**Exercise input**
::::
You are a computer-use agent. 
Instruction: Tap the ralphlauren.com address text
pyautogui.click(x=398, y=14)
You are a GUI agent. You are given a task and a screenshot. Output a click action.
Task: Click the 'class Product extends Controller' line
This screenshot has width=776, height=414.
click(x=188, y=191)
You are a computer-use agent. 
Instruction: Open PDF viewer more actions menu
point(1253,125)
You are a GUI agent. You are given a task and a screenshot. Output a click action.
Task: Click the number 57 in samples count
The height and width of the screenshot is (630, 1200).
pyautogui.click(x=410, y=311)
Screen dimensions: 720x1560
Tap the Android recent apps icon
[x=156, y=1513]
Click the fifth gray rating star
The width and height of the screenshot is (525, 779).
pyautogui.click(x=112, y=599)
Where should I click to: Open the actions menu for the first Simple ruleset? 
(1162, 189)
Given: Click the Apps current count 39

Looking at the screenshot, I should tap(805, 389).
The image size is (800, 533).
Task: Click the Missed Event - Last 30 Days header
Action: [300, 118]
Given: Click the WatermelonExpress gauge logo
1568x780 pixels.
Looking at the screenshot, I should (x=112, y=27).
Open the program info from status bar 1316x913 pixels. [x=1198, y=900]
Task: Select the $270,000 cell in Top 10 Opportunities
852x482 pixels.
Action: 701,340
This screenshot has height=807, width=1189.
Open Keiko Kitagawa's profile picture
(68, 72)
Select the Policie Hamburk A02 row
::::
**Prompt**
Reproduce the data. Match each line exactly.

**Exercise output**
You are a computer-use agent. 
Instruction: Tap the ralphlauren.com address text
pyautogui.click(x=398, y=14)
You are a GUI agent. You are given a task and a screenshot. Output a click action.
Task: Click the 'class Product extends Controller' line
This screenshot has width=776, height=414.
click(x=188, y=191)
You are a computer-use agent. 
Instruction: Open PDF viewer more actions menu
point(1253,125)
You are a GUI agent. You are given a task and a screenshot. Output a click action.
Task: Click the number 57 in samples count
The height and width of the screenshot is (630, 1200).
pyautogui.click(x=410, y=311)
Screen dimensions: 720x1560
Tap the Android recent apps icon
[x=156, y=1513]
Click the fifth gray rating star
The width and height of the screenshot is (525, 779).
pyautogui.click(x=112, y=599)
Where should I click to: Open the actions menu for the first Simple ruleset? 
(1162, 189)
Given: Click the Apps current count 39

Looking at the screenshot, I should tap(805, 389).
The image size is (800, 533).
Task: Click the Missed Event - Last 30 Days header
Action: [300, 118]
Given: Click the WatermelonExpress gauge logo
1568x780 pixels.
Looking at the screenshot, I should (x=112, y=27).
Open the program info from status bar 1316x913 pixels. [x=1198, y=900]
Task: Select the $270,000 cell in Top 10 Opportunities
852x482 pixels.
Action: 701,340
This screenshot has height=807, width=1189.
Open Keiko Kitagawa's profile picture
(68, 72)
Select the Policie Hamburk A02 row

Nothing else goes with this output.